# [Aufgabe]
Beantworte diese Fragen mit dem Text über die drei Stufen der Spiritualität:
1. Welche drei Formen von Spiritualität unterscheidet Wilber?
2. Worauf bezieht sich die Schwäche des Glaubens laut dem Text?
3. Welche Zustände kann man auf der Stufe der Frömmigkeit vielleicht schon erlebt haben?

------ Seite ------

Die drei Stufen der Spiritualität: Glauben, Frömmigkeit und Erfahrung

Wilber unterscheidet grundsätzlich drei praktische Umsetzungsformen von Spiritualität: Glauben, Frömmigkeit und Erfahrung. Glauben bezeichnet er als die schwächste Form, nicht in seiner Wirkung, sondern in Bezug auf die Authentizität. Man glaubt an das, was in der Bibel, im Koran, in den buddhistischen Sutren oder sonst wo geschrieben steht. Man glaubt an tote Worte, und die einzig richtige Interpretation ist natürlich die des religiösen Führers oder der Gemeinschaft, der man angehört. Oder man glaubt das, was einem der Priester, Mullah, Rabbi oder Mönch erzählt. Die nächste Stufe ist Frömmigkeit. Hier hat man eine Ahnung, spürt eine Kraft, die grösser ist als man selbst, fühlt sich inspiriert von Vorstellungen oder Visionen, die der eigenen religiösen Tradition zugehören. Das emotionale Zentrum wird aktiviert und man hat vielleicht Zustände von Verzückung, Glücksgefühle oder sogar Ekstase erlebt. Jetzt geht es darum andere zu überzeugen, alle zu beglücken, denn je mehr wir sind, umso grösser ist das eigene Glück. Schlecht sind natürlich all die, die nicht dazu gehören oder den eigenen Glauben in Frage stellen. Wenn man zusammen kommt, schwimmt man im glückseligen Meer der Bekehrten. Wir alle haben diese Bilder von christlichen Fernsehpredigern in den USA oder fanatischen Muslims gesehen. Das gleiche Phänomen kann man auch in kleinen geschlossenen „Eso-Kreisen“ erleben. Schnell merkt man, wer bereits ein Insider ist und wer Neuankömmling.

------ Datenblock ------

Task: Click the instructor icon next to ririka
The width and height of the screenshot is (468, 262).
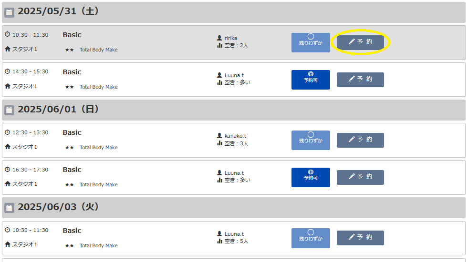Action: pyautogui.click(x=219, y=38)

------

# [Antwort]
1. Glauben, Frömmigkeit und Erfahrung.
2. Auf die Authentizität, nicht auf die Wirkung.
3. Verzückung, Glücksgefühle oder sogar Ekstase.